**REQUIREMENT:** Reproduce each record exactly, leaving nothing out.

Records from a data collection
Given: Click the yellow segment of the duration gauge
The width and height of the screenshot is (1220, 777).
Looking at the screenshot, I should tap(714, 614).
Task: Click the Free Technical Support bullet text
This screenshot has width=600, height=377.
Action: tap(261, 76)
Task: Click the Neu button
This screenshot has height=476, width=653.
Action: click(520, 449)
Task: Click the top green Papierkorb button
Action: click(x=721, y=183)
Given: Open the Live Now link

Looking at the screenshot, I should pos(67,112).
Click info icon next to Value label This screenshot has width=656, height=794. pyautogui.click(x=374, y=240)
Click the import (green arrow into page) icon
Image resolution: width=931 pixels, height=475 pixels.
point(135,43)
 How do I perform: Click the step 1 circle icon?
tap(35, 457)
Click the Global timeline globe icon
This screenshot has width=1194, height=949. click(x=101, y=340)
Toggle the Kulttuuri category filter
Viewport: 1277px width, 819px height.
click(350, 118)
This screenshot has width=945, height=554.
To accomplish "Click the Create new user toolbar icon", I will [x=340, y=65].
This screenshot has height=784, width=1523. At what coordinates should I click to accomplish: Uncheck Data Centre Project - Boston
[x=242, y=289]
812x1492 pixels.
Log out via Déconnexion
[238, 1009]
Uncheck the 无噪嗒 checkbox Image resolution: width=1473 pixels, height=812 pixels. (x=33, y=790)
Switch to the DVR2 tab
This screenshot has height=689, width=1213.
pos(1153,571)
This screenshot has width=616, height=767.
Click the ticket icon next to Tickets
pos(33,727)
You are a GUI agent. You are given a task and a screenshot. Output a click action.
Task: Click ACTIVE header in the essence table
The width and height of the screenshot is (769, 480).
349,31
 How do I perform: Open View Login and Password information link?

**WRITTEN SOLUTION:**
Given: Click the yellow segment of the duration gauge
The width and height of the screenshot is (1220, 777).
Looking at the screenshot, I should tap(714, 614).
Task: Click the Free Technical Support bullet text
This screenshot has width=600, height=377.
Action: tap(261, 76)
Task: Click the Neu button
This screenshot has height=476, width=653.
Action: click(520, 449)
Task: Click the top green Papierkorb button
Action: click(x=721, y=183)
Given: Open the Live Now link

Looking at the screenshot, I should pos(67,112).
Click info icon next to Value label This screenshot has width=656, height=794. pyautogui.click(x=374, y=240)
Click the import (green arrow into page) icon
Image resolution: width=931 pixels, height=475 pixels.
point(135,43)
 How do I perform: Click the step 1 circle icon?
tap(35, 457)
Click the Global timeline globe icon
This screenshot has width=1194, height=949. click(x=101, y=340)
Toggle the Kulttuuri category filter
Viewport: 1277px width, 819px height.
click(350, 118)
This screenshot has width=945, height=554.
To accomplish "Click the Create new user toolbar icon", I will [x=340, y=65].
This screenshot has height=784, width=1523. At what coordinates should I click to accomplish: Uncheck Data Centre Project - Boston
[x=242, y=289]
812x1492 pixels.
Log out via Déconnexion
[238, 1009]
Uncheck the 无噪嗒 checkbox Image resolution: width=1473 pixels, height=812 pixels. (x=33, y=790)
Switch to the DVR2 tab
This screenshot has height=689, width=1213.
pos(1153,571)
This screenshot has width=616, height=767.
Click the ticket icon next to Tickets
pos(33,727)
You are a GUI agent. You are given a task and a screenshot. Output a click action.
Task: Click ACTIVE header in the essence table
The width and height of the screenshot is (769, 480).
349,31
 How do I perform: Open View Login and Password information link?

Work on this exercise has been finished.